> _GIVEN RECORDS_:

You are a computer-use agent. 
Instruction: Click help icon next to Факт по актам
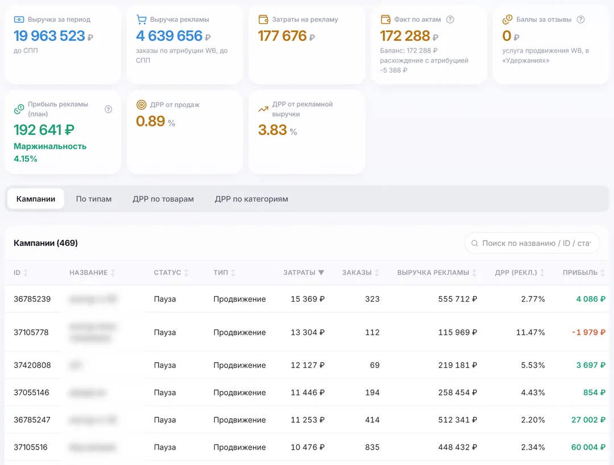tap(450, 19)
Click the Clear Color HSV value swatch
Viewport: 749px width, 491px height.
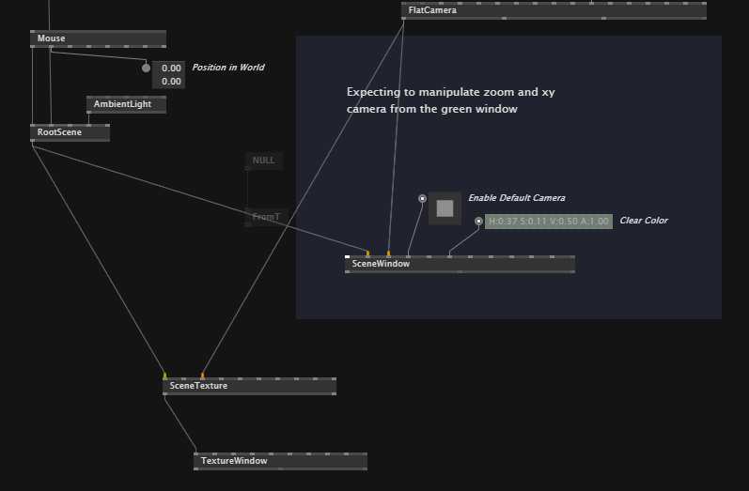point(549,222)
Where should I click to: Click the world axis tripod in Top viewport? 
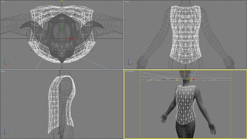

* * *

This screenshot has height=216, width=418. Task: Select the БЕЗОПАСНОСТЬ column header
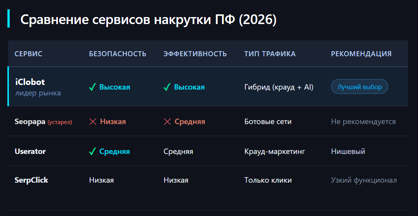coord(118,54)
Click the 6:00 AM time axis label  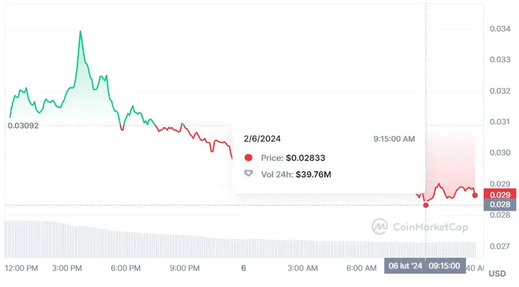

==

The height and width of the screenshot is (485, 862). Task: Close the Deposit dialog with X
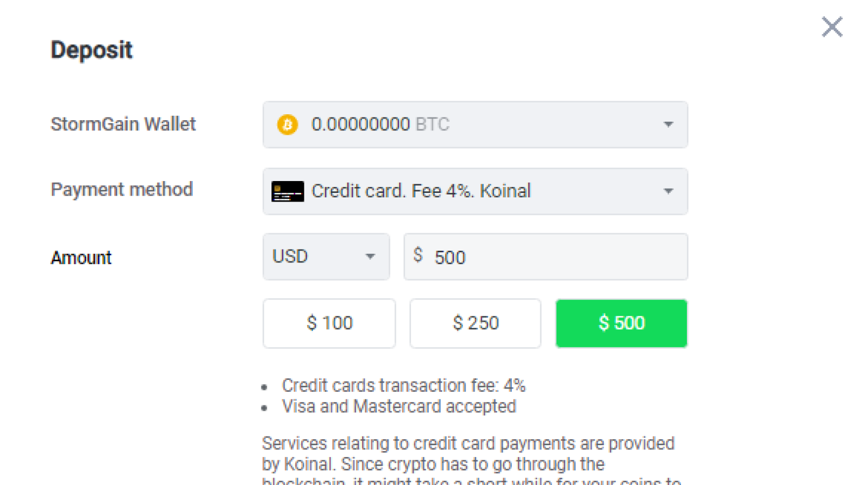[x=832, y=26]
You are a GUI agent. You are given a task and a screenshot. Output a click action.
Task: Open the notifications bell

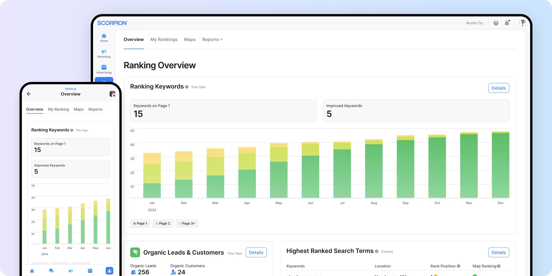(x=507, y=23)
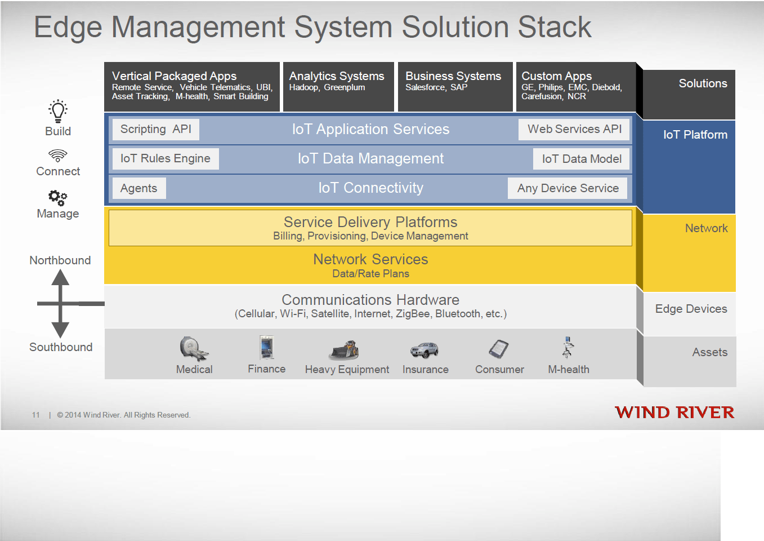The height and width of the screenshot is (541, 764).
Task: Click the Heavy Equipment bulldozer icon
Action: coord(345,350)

> _WHAT YOU ARE ASKED TO DO_:
Lines containing the word "agent" are to be pulled from the records and copied.

> _RESULT OF THIS TASK_:
You are a computer-use agent. 
You are a GUI agent. You are given a task and a screenshot. Output a click action.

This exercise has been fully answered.